This Father’s Day, we should honor the holiday as well as the evolution of dads. Because as society changes, fathers are also changing how they view their jobs and familial responsibilities.
Gone are the days of the sitcom dad, the guy who drags himself through the front door and hightails right to his favorite chair to watch a ball game.
Today’s working dad is much different. And if companies want to get the most out of these employees, they need to understand what working dads today care about.
Today’s fathers want to be involved parents, which means being active in their children’s lives. A majority of Millennial dads—74 percent—indicate they want to spend more time with their children, per the Boston College Center for Work & Family.
And this concern doesn’t just change the way they work, it’s reformed their identity. Today’s dads are just as likely as moms—57 percent of fathers compared to 58 percent of mothers—to say that parenting is an extremely important part of their identity, claims the Pew Research Organization. This ideological shift comes with benefits, as 54 percent of dads believe that parenting is rewarding all the time.
This has had a positive ripple effect. Now fathers are more involved in daily concerns of parenting like childcare and housework than they previously were. In 1965, fathers spent 2.5 hours per week on childcare and 4 hours per week on housework. Today, they’re contributing more than three times that amount on childcare and almost three times the weekly hours on housework.
Unfortunately, one concern remains: the father’s responsibility to monetarily provide for his family. While perception on this issue has changed, overall, 41 percent of Americans still believe it’s extremely important for dads to provide income for their children.
There are also other societal contributors to this issue. While mothers take a median of 11 weeks off from work, fathers only take a median of one week off when a new child is born. A large part of this is current parental leave policies. Because the state with the most generous paternal leave is New York, and the New York Paid Family Leave benefit only offers 10 weeks at 55 percent of a father’s weekly wage. Plus, according to Forbes, 86 percent of men don’t take advantage of paternal leave.

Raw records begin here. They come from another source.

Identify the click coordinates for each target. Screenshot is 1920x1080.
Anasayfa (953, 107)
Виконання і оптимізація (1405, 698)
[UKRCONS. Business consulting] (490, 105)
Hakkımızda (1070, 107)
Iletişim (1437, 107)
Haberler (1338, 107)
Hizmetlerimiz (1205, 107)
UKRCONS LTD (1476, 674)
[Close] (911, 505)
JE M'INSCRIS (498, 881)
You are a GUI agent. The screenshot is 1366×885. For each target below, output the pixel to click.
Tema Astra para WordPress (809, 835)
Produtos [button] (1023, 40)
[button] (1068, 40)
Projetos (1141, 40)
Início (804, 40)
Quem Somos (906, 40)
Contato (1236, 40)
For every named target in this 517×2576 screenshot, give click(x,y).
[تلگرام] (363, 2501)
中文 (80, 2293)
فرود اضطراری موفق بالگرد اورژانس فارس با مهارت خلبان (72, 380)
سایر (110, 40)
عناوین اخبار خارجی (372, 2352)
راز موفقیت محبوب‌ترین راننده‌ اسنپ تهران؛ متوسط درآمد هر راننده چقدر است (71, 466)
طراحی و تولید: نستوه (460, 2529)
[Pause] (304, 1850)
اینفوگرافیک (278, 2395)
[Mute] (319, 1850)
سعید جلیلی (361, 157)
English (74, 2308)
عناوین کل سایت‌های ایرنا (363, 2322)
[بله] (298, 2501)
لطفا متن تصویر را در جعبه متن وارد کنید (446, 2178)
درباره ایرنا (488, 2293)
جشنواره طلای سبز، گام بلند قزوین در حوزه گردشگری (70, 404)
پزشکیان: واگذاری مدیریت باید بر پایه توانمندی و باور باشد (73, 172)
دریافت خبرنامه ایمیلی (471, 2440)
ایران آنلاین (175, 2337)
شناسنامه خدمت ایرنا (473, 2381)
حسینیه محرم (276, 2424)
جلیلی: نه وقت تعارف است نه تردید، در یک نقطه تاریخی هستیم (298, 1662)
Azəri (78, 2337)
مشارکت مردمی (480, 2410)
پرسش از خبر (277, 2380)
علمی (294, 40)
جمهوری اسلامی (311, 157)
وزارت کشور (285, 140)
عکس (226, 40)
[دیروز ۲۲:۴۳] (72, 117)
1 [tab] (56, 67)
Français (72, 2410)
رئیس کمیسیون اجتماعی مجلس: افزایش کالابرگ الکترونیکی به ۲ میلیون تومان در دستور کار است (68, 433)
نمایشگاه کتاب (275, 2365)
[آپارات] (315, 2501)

Working fathers are affected long-term by missing out on this invaluable bonding time early in a child’s life. They learn how to better care for their child, and it becomes habit-forming. A Columbia University study claims that fathers who take two or more weeks for paternal leave are significantly more involved in childcare. These fathers are more active in their child’s lives after the child turns nine-months old than other fathers who didn’t take paternal leave.
Companies need to rethink their paternity leave policy if they want to help working dads. If organizations destigmatize paternity leave, then it helps alleviate gender workplace issues. Mothers will be able to more fully engage in their career, and it degenders parental leave. Look to Scandinavia for proof: Sweden found that for every month of paternity leave a father takes, the mother’s salary could increase by nearly 7 percent!
This will also help allay the child salary swing. Currently, men are rewarded with a 6 percent average salary increase when they have a child. Women, on the other hand, incur the motherhood penalty, and lose 4 percent of their salary when they give birth.
Apart from its effect on pay, addressing this disparity also helps with employee retention. Today’s working fathers are very willing—69 percent, according to the Harvard Business Review—to change jobs if it means being more involved in the early stages of a child’s life. That’s 3 percent higher than working moms.
So, just remember that to keep working dads, you need to understand and address this group’s needs.